# REQUIRED WORK:
1. Rewrite the forum thread about a dog that chews everything, starting at "Get him a butternut" and ending at "the dog park.", and replace "squash" with "pumpkin".
2. In the forum thread about a dog that chews everything, how many days a week did the Catahoula go to doggie day care?
3. Write the next part of the forum thread about a dog that chews everything, picking up where it stops.

# EXTRACTED TEXT:
================================
We do, but he still chews up everything. It's getting old. He hasn't destroyed anything of value yet but it's coming.


----------



## krackin (Nov 2, 2014)

Get him a butternut squash to try. My 19 month Akita loves them and spaghetti squash. It really helps. He is a chewer/shredder. He is getting better thankfully. I still have to wear my old chore coat on walks, at some point he feels that the right sleeve is fair toy.


----------



## mnn2501 (Apr 2, 2008)

A tired dog is a good dog. When our Catahoula was a pup she was very destructive - we finally put her in 'doggie day care' 3 days a week and took her to the dog park for over an hour the other 4 days of the week. Cost us a lot of money for the day care but we got her past the "chewing on everything including us" stage. She is 2 1/2 now and we still take her on 45 minute walks each day that we can't make it to the dog park.


----------



## bobp (Mar 4, 2014)

Our dogs are just farm hounds... and the wife has a ****zu... but they scraps go to the fence 100yds away... bones and all.. Been letting doge eat em for years no ill effects..


----------



## Lisa in WA (Oct 11, 2004)
================================
Records:

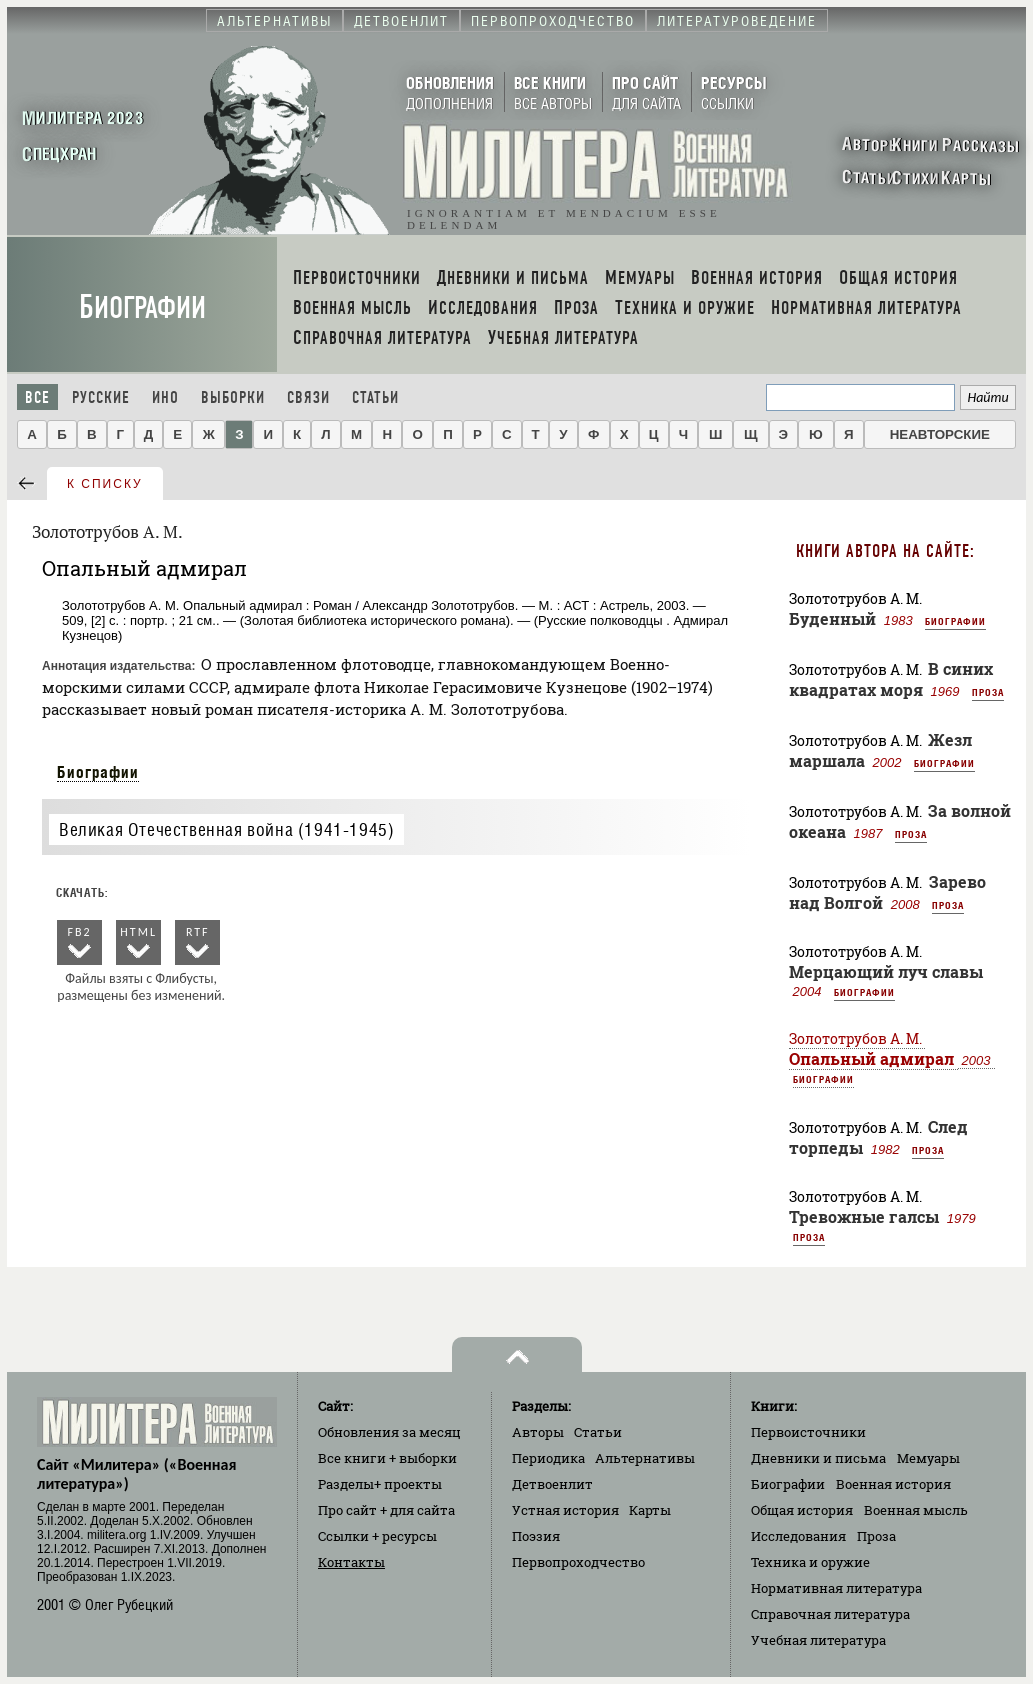 This screenshot has width=1033, height=1684. What do you see at coordinates (387, 1458) in the screenshot?
I see `Все книги` at bounding box center [387, 1458].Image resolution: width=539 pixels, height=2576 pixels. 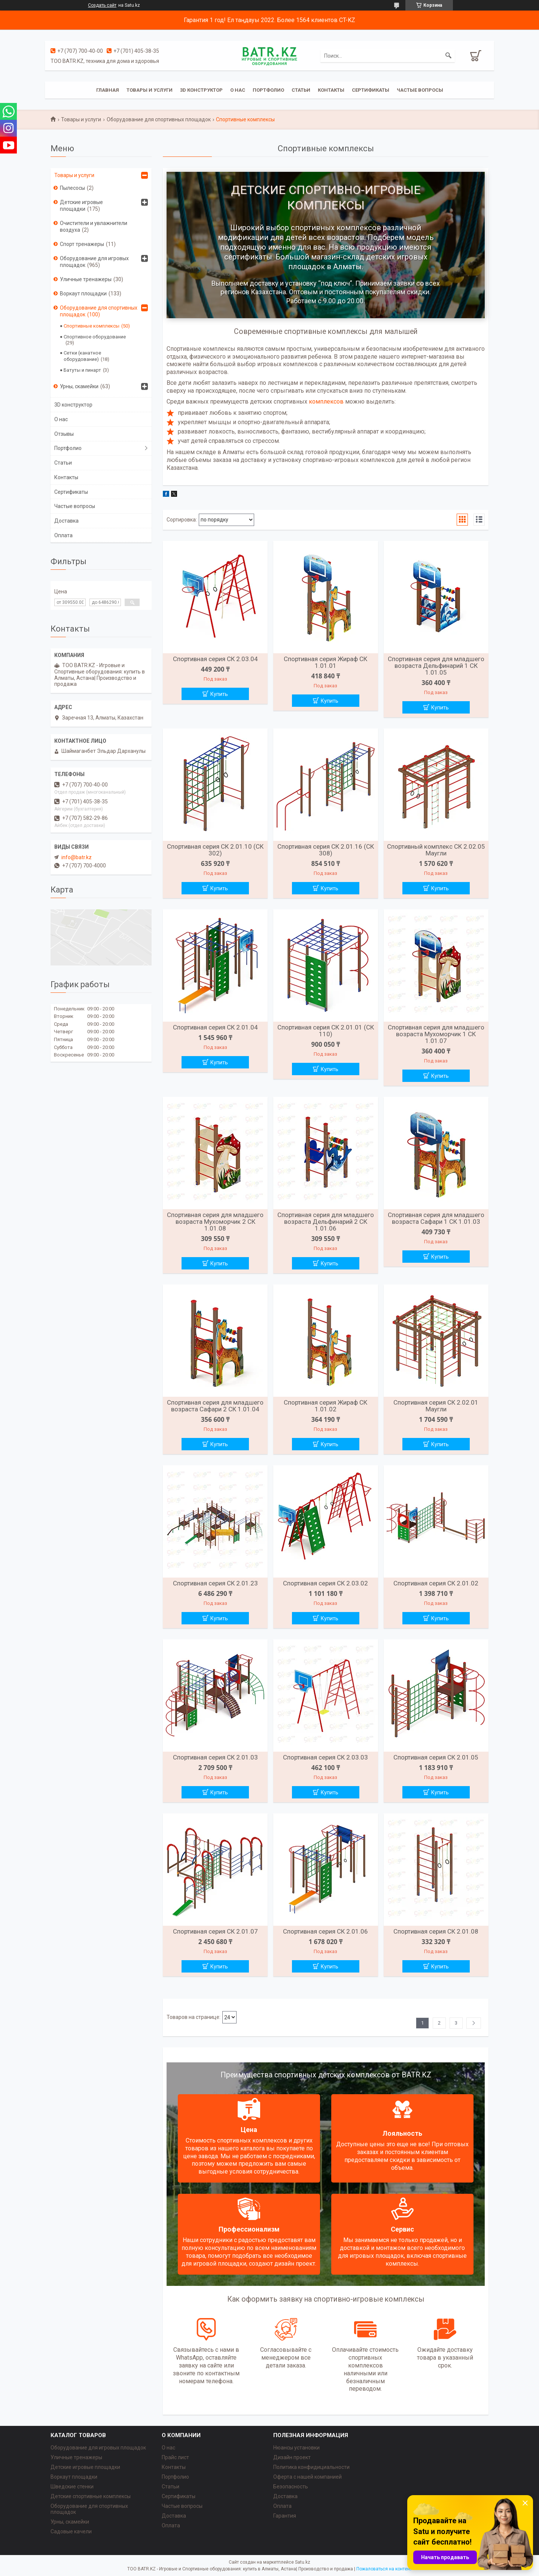 What do you see at coordinates (325, 1757) in the screenshot?
I see `Спортивная серия СК 2.03.03` at bounding box center [325, 1757].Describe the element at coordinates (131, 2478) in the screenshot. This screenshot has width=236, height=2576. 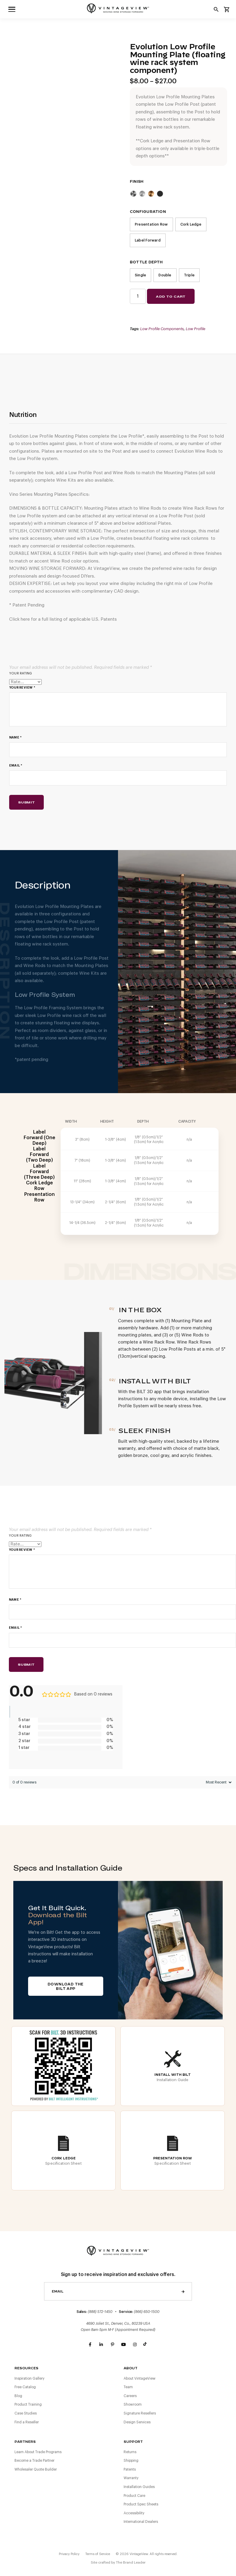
================================
# RESULTS FOR EACH TASK:
1.
Get him a butternut pumpkin to try. My 19 month Akita loves them and spaghetti pumpkin. It really helps. He is a chewer/shredder. He is getting better thankfully. I still have to wear my old chore coat on walks, at some point he feels that the right sleeve is fair toy.


----------



## mnn2501 (Apr 2, 2008)

A tired dog is a good dog. When our Catahoula was a pup she was very destructive - we finally put her in 'doggie day care' 3 days a week and took her to the dog park for over an hour the other 4 days of the week. Cost us a lot of money for the day care but we got her past the "chewing on everything including us" stage. She is 2 1/2 now and we still take her on 45 minute walks each day that we can't make it to the dog park.

2. Three days a week.

3.
Austin said:


> Here he is! He ears and chews on everything. He just ate some cake I had on the counter. My wife didn't even get a chance to try it.


Handsome boy!


----------



## HTAdmin (Dec 21, 2015)

Thank you guys. 

We cam home from baseball last night and he had destroyed the living room. We need to find a way to keep him from doing it before my wife says enough is enough.


----------



## farmrbrown (Jun 25, 2012)

Austin said:


> Thank you guys.
> 
> We cam home from baseball last night and he had destroyed the living room. We need to find a way to keep him from doing it before my wife says enough is enough.



Hey, do you know what a "kong" is?
Our boy had a reputation of tearing stuff up when we got him from the pound.
It IS important fro give him a walk or other play every day, at least an hour or so.
Once he realizes there IS a reward guaranteed, he should fall into a routine.
They are just like children.

Anyway, when we had to leave him at home for a few hours, my wife would stuff a kong with peanut butter to keep him occupied while we were gone.
It may be worth a try.


https://www.chewy.com/kong-classic-...gclid=CI-19ICH2dMCFdYvgQodwZgBLA&gclsrc=aw.ds


----------



## HTAdmin (Dec 21, 2015)

What's a kong?


----------



## farmrbrown (Jun 25, 2012)

Austin said:


> What's a kong?


I put up a link in my post.
It's virtually indestructible, and I've had the dogs that prove it. LOL


----------



## RichNC (Aug 22, 2014)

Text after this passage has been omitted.